El Kirchnerismo quiere adelantar entrada en vigencia de nuevo Código Civil

Luego de que distintos precandidatos presidenciales del arco opositor anunciaran que si ganan las elecciones derogarán el nuevo Códigos Civil y Comercial, aprobado en medio de polémicas por la mayoría oficialista en la Cámara de Diputados y girado al Senado, desde esta última Cámara quieren evitar que esto ocurra, para lo cual el oficialismo presentó un proyecto de modificación de los plazos de entrada en vigencia de la reforma, adelantándola para el 1 de agosto de 2015 en lugar del 1 de enero de 2016 como fue convalidada inicialmente.
Una de las partes polémicas aprobadas es el artículo que abre la puerta a la pesificación de depósitos y deudas contraídas en moneda extranjera, al establecer que los acuerdos de acreencias en moneda de otro país se pueden cancelar en el equivalente en pesos a la conversión vigente. Esto altera el sistema vigente y enciende las alarmas para distintos ahorristas que tienen bonos en dólares, sobre los que distintos analistas advirtieron sobre la posibilidad concreta de que se devalúen sus colocaciones y no tengan herramientas legales de demanda ante el no pago; además, se induce a poner fin a los acuerdos de particulares en dólares.
La propuesta ya fue aprobada en Diputados por 134 votos a favor y ninguno en contra, tras el retiro de los bloques opositores, que cuestionaban el tratamiento de urgencia de una norma que reglará la convivencia social y acuerdos comerciales a largo plazo, lo cual demanda según señalaron un mayor debate sostenido en el tiempo antes de modificarlo.
Tras esto, y frente al temor de que si un gobierno de otro color político asume el 10 de diciembre de 2015 y deroga la reforma antes del 1 de enero de 2016, que es cuando debe entrar en vigencia, el titular de la bancada kirchnerista en la Cámara alta, Miguel Ángel Pichetto, y el también senador Aníbal Fernández presentaron hoy una iniciativa para modificar la reforma, de modo que en lugar regir a partir del 1 de enero de 2016, como estaba previsto, lo haga el 1 de agosto del 2015.
Los legisladores explicaron que el plazo inicial que fue aprobado «respondía a la valoración inicial relativa al tiempo que se estimaba apropiado para que en el mismo tuviera lugar un proceso de divulgación de la nueva legislación, no sólo entre sus destinatarios en general, sino, en particular, en el ámbito de sus ejecutores de especial relevancia».
Al solicitar el adelantamiento de la fecha, plantearon que desde la «íntima convicción en torno a las bondades intrínsecas que caracterizan el nuevo ordenamiento, que viene a dar respuesta a modificaciones largamente esperadas por la sociedad», se hace necesario aplicar el nuevo Código antes de que cambie el gobierno, porque si no se dilata «el acceso de la sociedad a los beneficios que se derivan de la nueva legislación aprobada».

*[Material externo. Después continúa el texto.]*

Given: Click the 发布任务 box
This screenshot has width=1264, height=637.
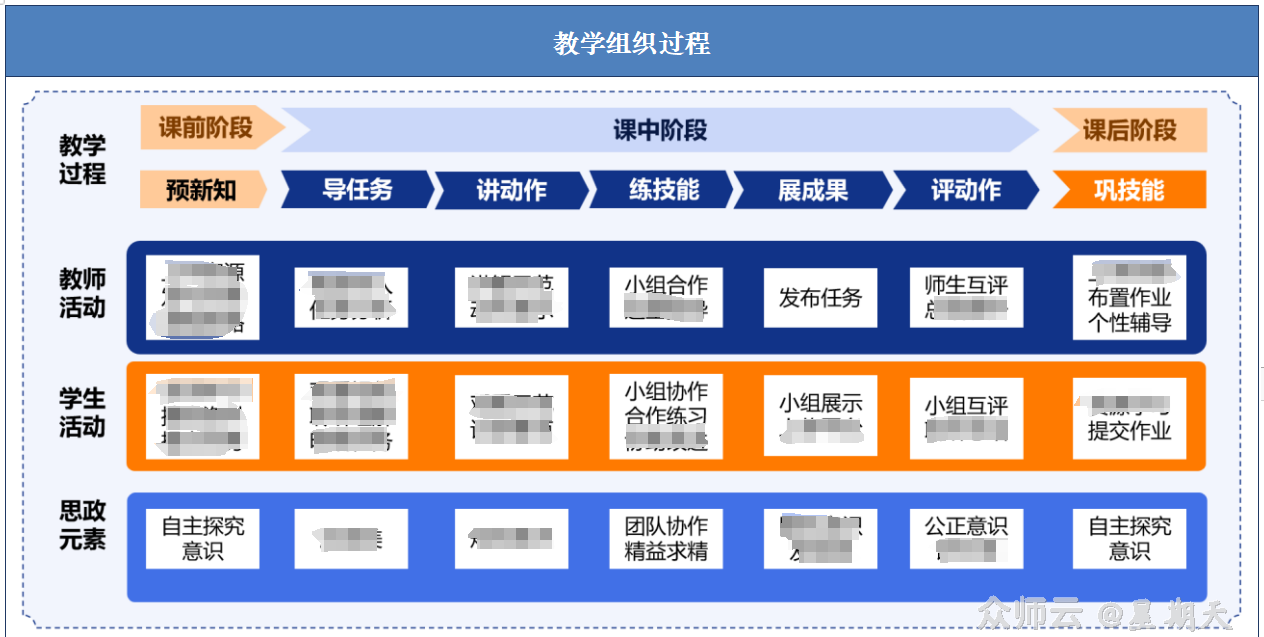Looking at the screenshot, I should point(820,298).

Por otra parte, volvieron a rechazar que no haya habido debate antes de llevar la propuesta al Congreso, al recordar que hubo «un proceso de amplia participación de miembros del Poder Judicial, de la docencia, de los Colegios de Abogados y de otros medios académicos, y también del universo de las instituciones privadas que en los últimos años habían reclamado la unificación del derecho civil y del derecho comercial y la recepción de los avances legislativos alumbrados en el derecho comparado y también en la jurisprudencia».

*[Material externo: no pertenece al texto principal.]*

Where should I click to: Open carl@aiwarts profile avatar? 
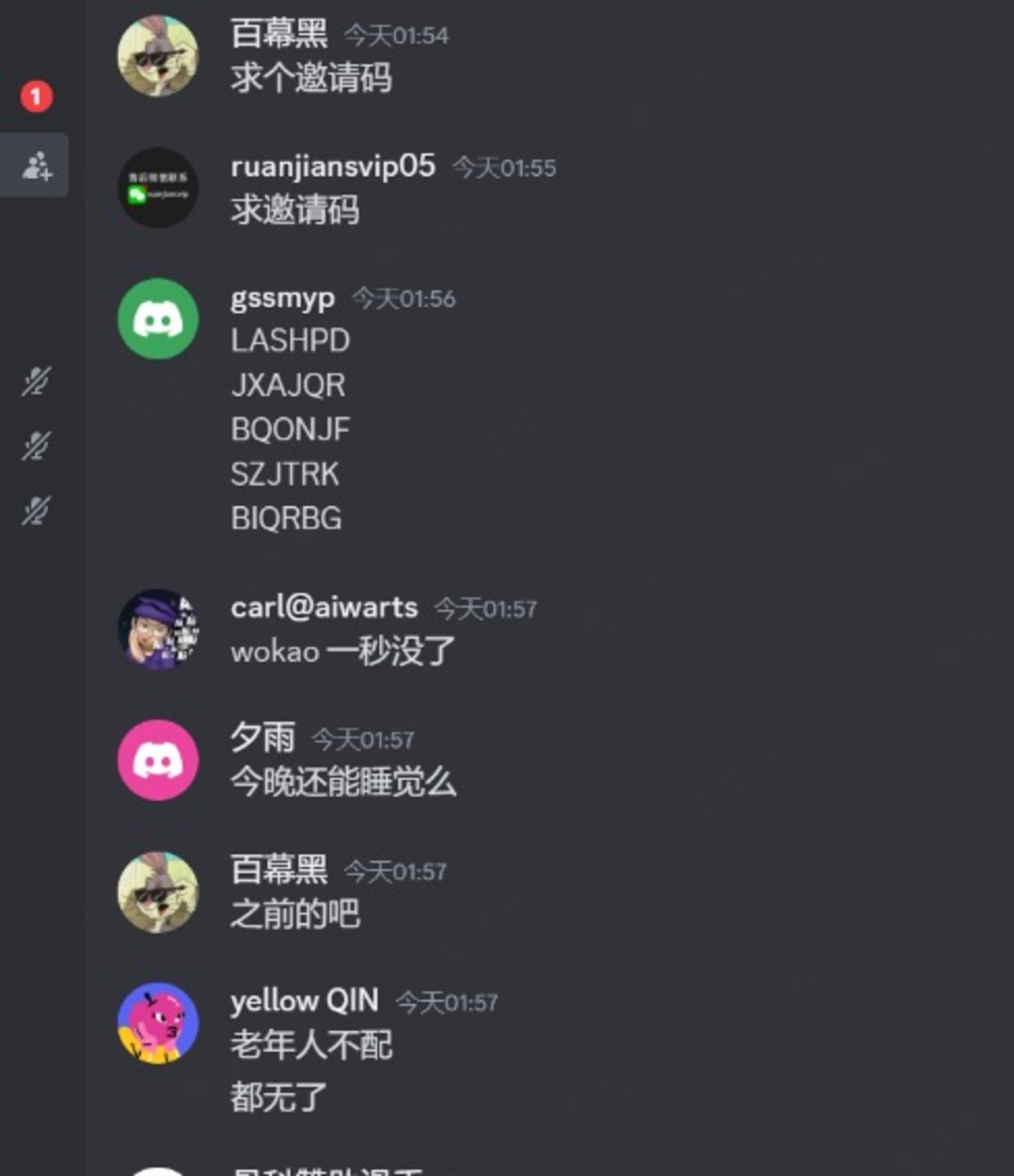(158, 629)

«Antes de la sanción definitiva del proyecto de ley destinado a la aprobación del Código Civil y Comercial de la Nación, la mayoría de los contenidos comprendidos en la nueva regulación resultaban ampliamente conocidos en los ámbitos académico y profesional del derecho; conocimiento que también se extendió a entidades y organizaciones sociales como asimismo a una incontable cantidad de personas que se interesaron en los nuevos institutos y normas de la codificación entonces propuesta», consignaron Pichetto y Fernández.